_WHAT TO DO:_
Could you switch "gear icon" to "cog icon" in the part of the data that opens with the line containing "Click the gear icon on the Basic tab" and closes with the line containing "Instruction: Open Account", leaving all else unchanged? Return only those lines, and omit the pictures.

(Pointing data for text and elements)
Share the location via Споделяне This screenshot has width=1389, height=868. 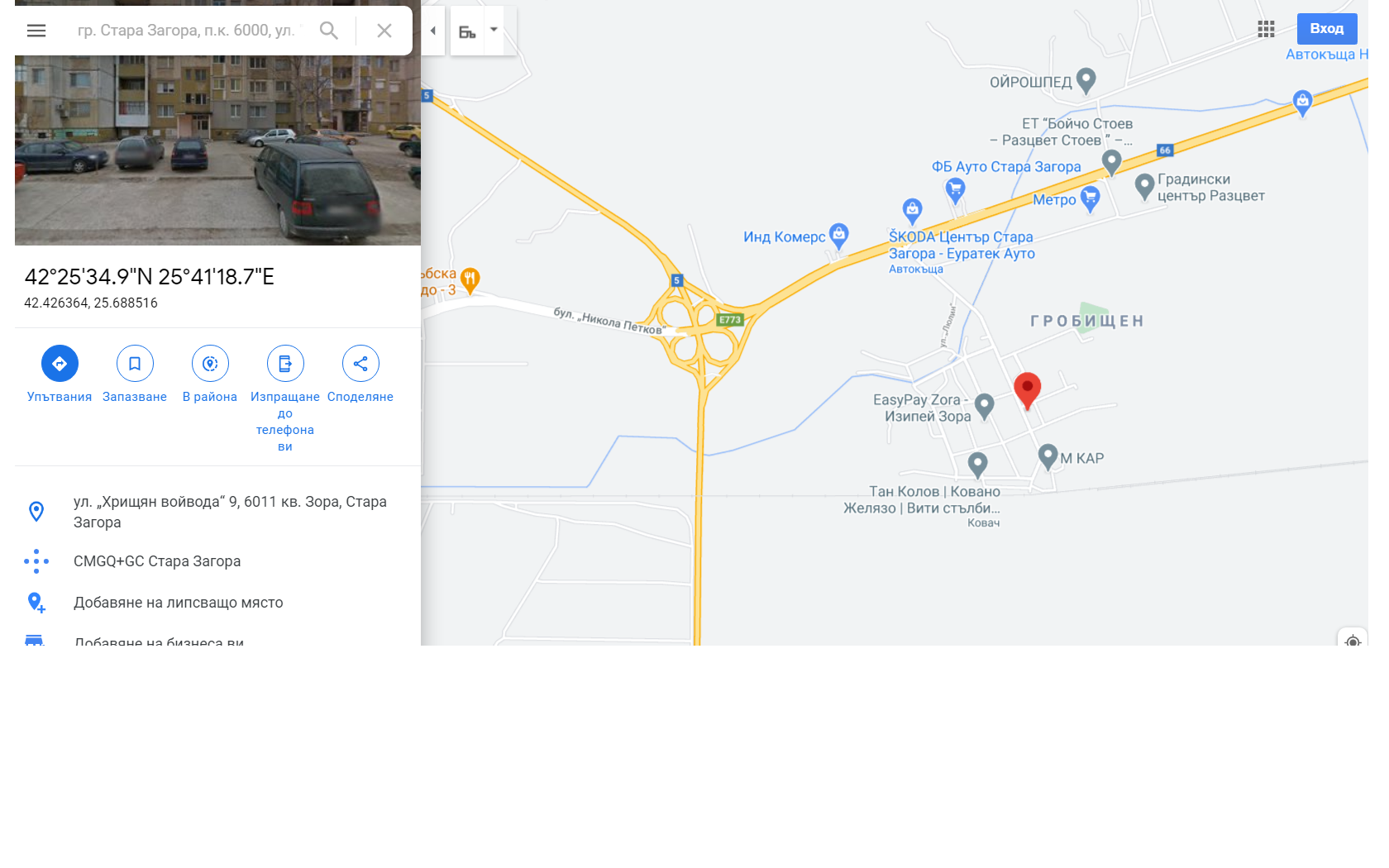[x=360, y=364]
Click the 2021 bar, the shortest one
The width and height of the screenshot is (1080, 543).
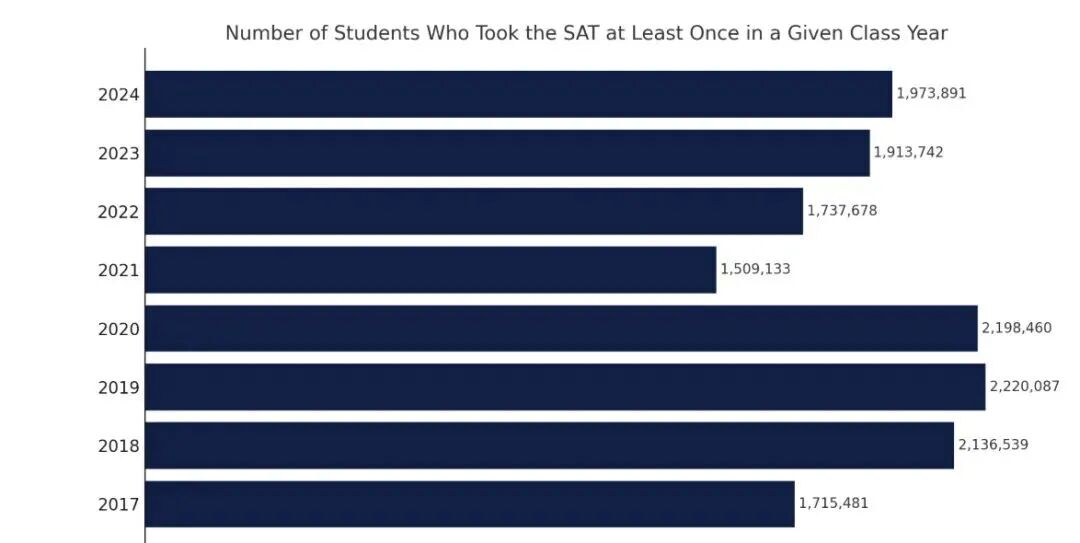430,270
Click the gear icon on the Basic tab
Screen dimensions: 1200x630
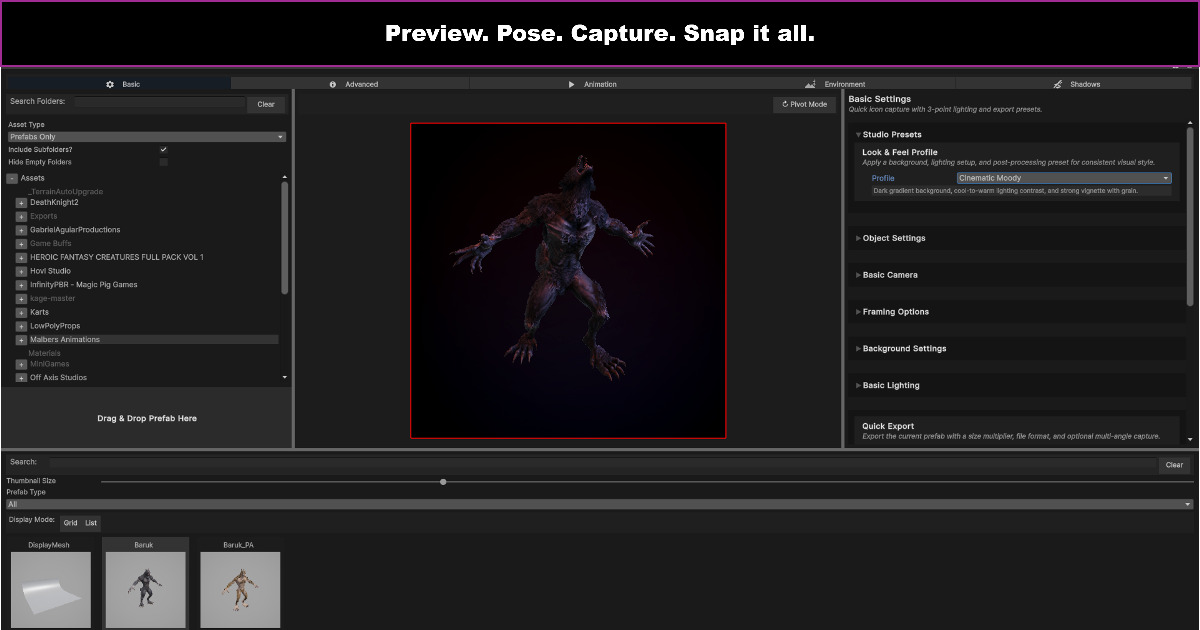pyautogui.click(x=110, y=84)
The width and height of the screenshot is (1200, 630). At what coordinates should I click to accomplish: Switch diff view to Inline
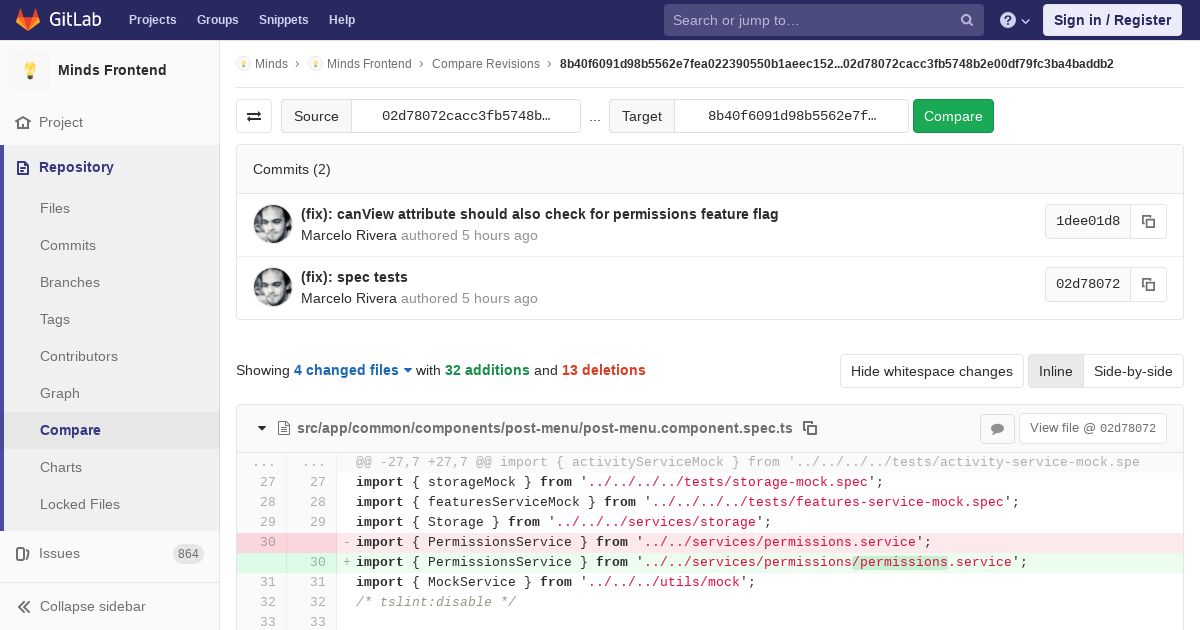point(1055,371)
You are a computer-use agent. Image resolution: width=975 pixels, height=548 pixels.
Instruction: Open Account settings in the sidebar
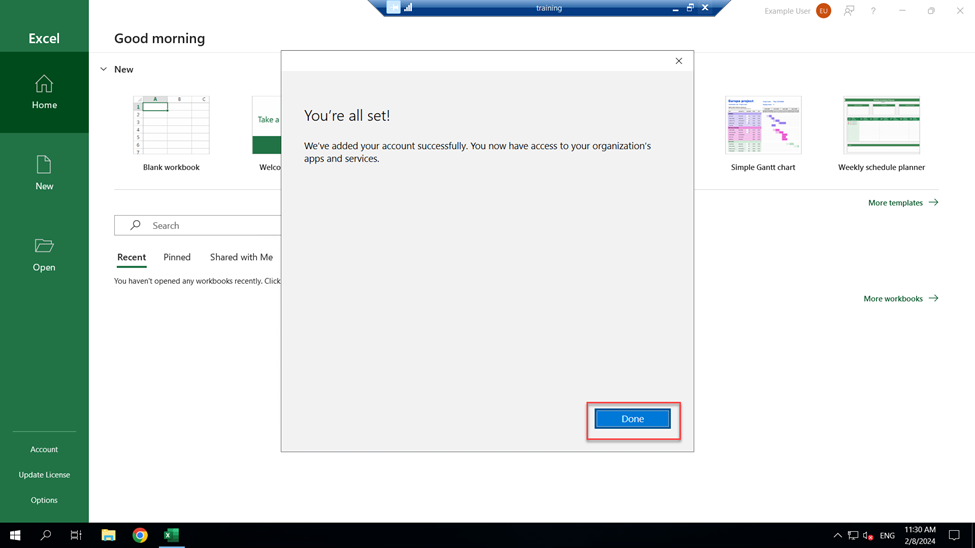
--
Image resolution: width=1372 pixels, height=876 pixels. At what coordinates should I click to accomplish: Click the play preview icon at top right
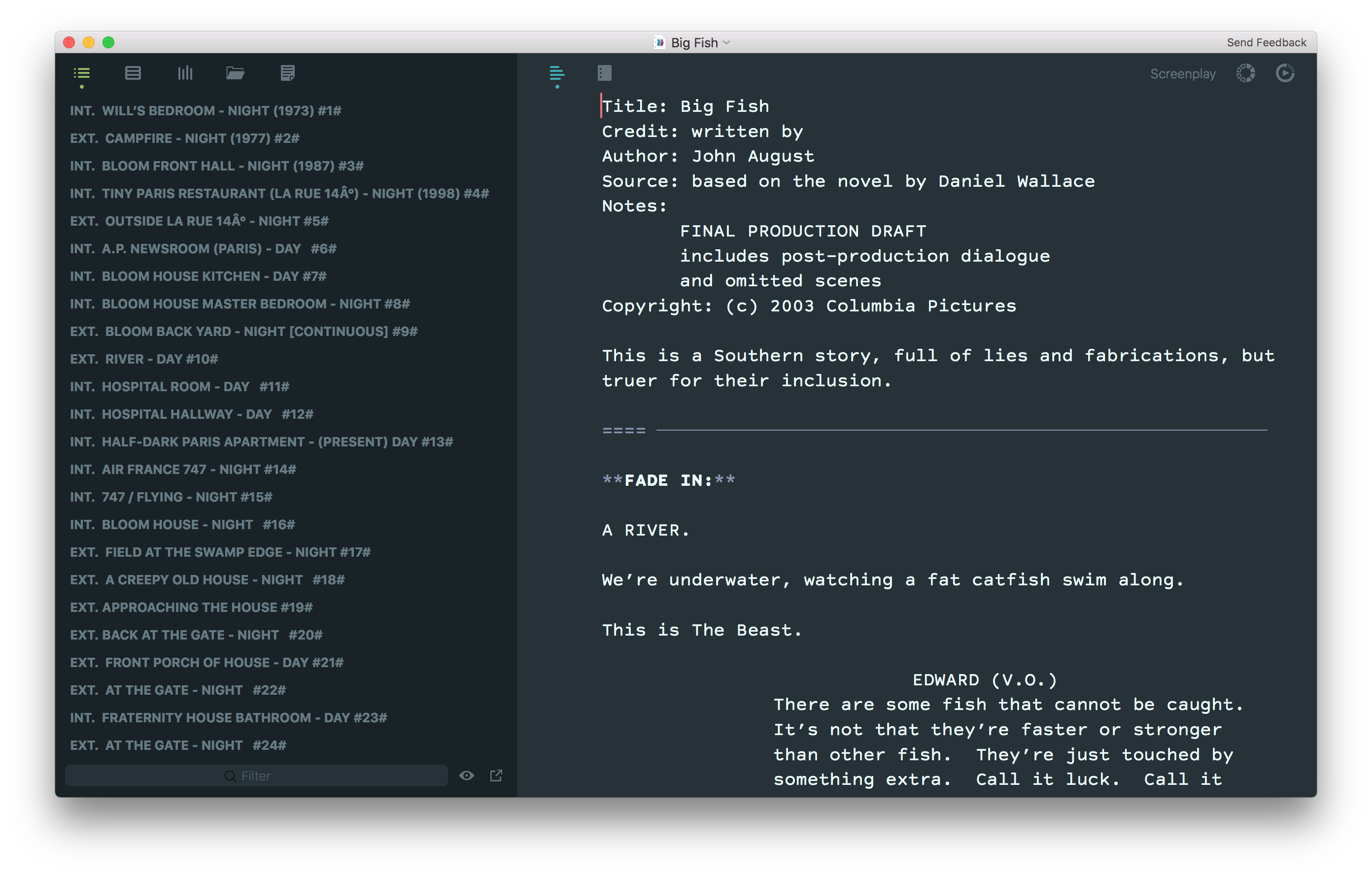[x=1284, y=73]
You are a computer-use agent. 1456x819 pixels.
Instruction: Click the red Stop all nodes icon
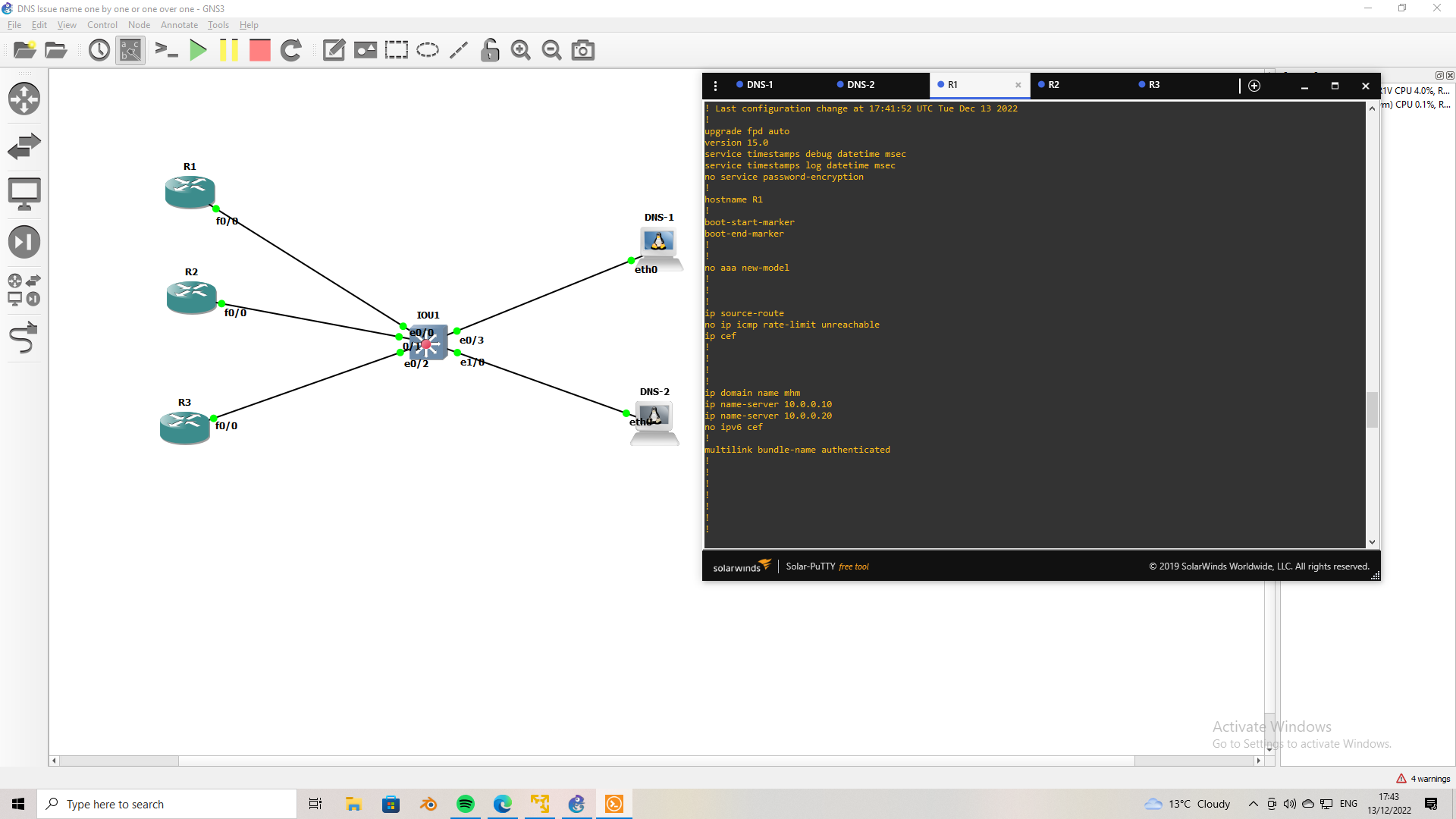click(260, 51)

_RESPONSE:_
Click the cog icon on the Basic tab
Screen dimensions: 1200x630
pyautogui.click(x=110, y=84)
The width and height of the screenshot is (1200, 630). At what coordinates should I click to accomplish: Switch diff view to Inline
point(1055,371)
You are a computer-use agent. Image resolution: width=975 pixels, height=548 pixels.
Instruction: Open Account settings in the sidebar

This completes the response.